Lines from the one containing "Kontakt (52, 1777)" through the end of the material below should be given again exactly, with no others.

-------- Data provided

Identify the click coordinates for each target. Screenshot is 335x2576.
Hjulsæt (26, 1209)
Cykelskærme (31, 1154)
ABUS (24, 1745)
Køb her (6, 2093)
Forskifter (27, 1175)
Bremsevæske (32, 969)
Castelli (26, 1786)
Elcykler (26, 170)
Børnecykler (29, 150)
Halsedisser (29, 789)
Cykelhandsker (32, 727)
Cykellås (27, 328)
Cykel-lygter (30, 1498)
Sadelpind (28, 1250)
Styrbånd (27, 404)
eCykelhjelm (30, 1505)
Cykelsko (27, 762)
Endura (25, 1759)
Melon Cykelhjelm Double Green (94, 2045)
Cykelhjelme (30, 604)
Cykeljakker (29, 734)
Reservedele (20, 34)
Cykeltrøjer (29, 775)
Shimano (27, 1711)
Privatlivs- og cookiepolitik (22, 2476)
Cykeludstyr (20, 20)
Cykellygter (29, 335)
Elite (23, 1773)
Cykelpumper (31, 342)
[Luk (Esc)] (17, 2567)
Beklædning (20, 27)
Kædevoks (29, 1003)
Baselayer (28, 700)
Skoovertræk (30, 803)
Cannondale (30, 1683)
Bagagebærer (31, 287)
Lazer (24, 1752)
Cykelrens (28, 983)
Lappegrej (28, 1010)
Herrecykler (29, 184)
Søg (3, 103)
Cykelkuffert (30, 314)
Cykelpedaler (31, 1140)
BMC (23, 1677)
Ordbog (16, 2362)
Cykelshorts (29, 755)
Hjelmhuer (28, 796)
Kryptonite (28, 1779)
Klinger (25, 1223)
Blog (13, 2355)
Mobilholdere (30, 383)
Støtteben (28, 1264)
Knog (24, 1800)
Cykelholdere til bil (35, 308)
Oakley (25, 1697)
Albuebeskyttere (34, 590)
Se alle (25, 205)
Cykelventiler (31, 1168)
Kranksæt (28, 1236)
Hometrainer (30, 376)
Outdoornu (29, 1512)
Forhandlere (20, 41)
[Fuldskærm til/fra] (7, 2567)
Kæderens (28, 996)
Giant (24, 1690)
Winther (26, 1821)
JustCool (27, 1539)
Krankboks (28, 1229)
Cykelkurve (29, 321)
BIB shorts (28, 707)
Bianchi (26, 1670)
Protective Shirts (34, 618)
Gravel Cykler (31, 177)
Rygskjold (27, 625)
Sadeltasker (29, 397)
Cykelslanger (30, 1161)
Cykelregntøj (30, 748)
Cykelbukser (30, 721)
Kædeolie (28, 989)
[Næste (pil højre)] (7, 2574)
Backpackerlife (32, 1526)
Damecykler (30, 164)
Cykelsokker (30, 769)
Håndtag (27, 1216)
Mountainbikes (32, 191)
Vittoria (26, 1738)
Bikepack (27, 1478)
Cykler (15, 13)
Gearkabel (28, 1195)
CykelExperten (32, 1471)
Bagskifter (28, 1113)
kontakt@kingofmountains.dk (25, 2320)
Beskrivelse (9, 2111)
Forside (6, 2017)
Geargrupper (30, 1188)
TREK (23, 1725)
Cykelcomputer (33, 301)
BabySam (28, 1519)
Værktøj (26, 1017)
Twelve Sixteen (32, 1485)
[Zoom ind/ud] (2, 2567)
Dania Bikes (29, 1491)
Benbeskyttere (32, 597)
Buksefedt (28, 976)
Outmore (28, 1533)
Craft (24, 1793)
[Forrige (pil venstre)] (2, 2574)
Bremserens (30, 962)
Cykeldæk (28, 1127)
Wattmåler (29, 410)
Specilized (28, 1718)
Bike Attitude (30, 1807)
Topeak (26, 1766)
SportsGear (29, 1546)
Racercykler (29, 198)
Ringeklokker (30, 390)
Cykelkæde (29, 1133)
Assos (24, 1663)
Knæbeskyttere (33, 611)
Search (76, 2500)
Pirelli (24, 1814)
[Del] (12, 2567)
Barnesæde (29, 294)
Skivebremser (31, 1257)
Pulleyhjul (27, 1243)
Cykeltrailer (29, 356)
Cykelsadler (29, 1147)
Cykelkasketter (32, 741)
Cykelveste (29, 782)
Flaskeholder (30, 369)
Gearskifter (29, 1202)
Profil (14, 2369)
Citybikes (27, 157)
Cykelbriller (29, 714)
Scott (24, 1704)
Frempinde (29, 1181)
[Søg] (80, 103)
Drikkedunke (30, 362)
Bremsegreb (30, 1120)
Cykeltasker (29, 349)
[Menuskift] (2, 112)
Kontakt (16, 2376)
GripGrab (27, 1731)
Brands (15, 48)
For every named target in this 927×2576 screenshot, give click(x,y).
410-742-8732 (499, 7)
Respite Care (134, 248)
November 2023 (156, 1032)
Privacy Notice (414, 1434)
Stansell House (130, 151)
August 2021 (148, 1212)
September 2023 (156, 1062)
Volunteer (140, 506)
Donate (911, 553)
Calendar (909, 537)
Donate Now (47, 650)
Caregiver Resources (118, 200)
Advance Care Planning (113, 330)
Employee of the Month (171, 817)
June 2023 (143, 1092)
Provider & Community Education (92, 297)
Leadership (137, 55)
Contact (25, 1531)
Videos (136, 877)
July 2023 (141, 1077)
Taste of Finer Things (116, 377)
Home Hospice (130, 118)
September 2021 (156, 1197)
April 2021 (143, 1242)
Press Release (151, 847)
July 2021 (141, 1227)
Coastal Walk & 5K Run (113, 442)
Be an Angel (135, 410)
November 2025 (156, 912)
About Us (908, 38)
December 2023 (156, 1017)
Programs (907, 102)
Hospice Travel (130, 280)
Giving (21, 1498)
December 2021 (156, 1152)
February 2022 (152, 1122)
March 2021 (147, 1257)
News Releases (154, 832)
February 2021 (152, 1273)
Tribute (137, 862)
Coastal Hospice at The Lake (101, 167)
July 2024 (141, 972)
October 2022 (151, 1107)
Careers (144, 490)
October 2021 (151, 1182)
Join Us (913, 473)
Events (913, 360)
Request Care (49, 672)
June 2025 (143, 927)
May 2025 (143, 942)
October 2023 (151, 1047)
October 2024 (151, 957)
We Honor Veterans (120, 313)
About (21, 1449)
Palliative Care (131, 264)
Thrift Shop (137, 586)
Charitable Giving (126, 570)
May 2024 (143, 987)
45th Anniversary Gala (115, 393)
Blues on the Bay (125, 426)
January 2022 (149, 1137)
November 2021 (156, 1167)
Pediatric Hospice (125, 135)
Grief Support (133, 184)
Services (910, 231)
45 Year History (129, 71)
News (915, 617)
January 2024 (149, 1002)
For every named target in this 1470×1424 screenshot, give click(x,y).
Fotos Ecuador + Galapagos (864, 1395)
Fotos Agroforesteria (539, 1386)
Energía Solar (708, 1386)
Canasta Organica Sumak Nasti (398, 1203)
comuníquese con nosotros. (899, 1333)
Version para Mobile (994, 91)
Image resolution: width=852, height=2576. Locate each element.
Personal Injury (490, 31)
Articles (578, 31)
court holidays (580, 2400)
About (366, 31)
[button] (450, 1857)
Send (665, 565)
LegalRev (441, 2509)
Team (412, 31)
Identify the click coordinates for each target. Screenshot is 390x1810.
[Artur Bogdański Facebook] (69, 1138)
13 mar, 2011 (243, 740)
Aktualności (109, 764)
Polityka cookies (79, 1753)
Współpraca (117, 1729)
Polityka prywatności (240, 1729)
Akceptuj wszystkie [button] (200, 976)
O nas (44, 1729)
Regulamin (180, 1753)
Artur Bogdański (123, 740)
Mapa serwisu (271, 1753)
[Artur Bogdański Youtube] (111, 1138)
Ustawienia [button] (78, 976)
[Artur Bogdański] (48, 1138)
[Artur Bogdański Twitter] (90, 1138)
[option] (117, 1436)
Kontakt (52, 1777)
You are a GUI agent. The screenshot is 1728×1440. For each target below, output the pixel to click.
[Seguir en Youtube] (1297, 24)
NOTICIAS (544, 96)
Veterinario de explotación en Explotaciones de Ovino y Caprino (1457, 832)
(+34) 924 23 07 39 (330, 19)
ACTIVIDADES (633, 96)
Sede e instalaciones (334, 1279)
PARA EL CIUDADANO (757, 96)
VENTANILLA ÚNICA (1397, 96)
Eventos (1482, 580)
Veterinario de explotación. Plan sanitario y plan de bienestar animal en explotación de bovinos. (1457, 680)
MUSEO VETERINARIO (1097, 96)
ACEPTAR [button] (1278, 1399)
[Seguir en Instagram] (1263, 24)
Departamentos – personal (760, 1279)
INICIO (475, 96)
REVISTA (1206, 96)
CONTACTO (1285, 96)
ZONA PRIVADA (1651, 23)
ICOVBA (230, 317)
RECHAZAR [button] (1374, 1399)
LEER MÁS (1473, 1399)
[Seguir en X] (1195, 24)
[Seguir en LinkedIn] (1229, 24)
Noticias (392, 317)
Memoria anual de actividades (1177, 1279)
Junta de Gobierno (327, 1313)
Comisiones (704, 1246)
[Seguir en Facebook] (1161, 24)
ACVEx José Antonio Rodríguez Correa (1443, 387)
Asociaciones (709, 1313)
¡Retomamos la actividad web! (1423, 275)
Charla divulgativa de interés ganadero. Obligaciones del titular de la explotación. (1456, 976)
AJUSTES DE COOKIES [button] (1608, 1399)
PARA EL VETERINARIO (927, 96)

----------------

• _Written reply_:
Kontakt (52, 1777)
You are a GUI agent. The screenshot is 1728×1440. For each target below, output the pixel to click.
[Seguir en Youtube] (1297, 24)
NOTICIAS (544, 96)
Veterinario de explotación en Explotaciones de Ovino y Caprino (1457, 832)
(+34) 924 23 07 39 (330, 19)
ACTIVIDADES (633, 96)
Sede e instalaciones (334, 1279)
PARA EL CIUDADANO (757, 96)
VENTANILLA ÚNICA (1397, 96)
Eventos (1482, 580)
Veterinario de explotación. Plan sanitario y plan de bienestar animal en explotación de bovinos. (1457, 680)
MUSEO VETERINARIO (1097, 96)
ACEPTAR [button] (1278, 1399)
[Seguir en Instagram] (1263, 24)
Departamentos – personal (760, 1279)
INICIO (475, 96)
REVISTA (1206, 96)
CONTACTO (1285, 96)
ZONA PRIVADA (1651, 23)
ICOVBA (230, 317)
RECHAZAR [button] (1374, 1399)
LEER MÁS (1473, 1399)
[Seguir en X] (1195, 24)
[Seguir en LinkedIn] (1229, 24)
Noticias (392, 317)
Memoria anual de actividades (1177, 1279)
Junta de Gobierno (327, 1313)
Comisiones (704, 1246)
[Seguir en Facebook] (1161, 24)
ACVEx José Antonio Rodríguez Correa (1443, 387)
Asociaciones (709, 1313)
¡Retomamos la actividad web! (1423, 275)
Charla divulgativa de interés ganadero. Obligaciones del titular de la explotación. (1456, 976)
AJUSTES DE COOKIES [button] (1608, 1399)
PARA EL VETERINARIO (927, 96)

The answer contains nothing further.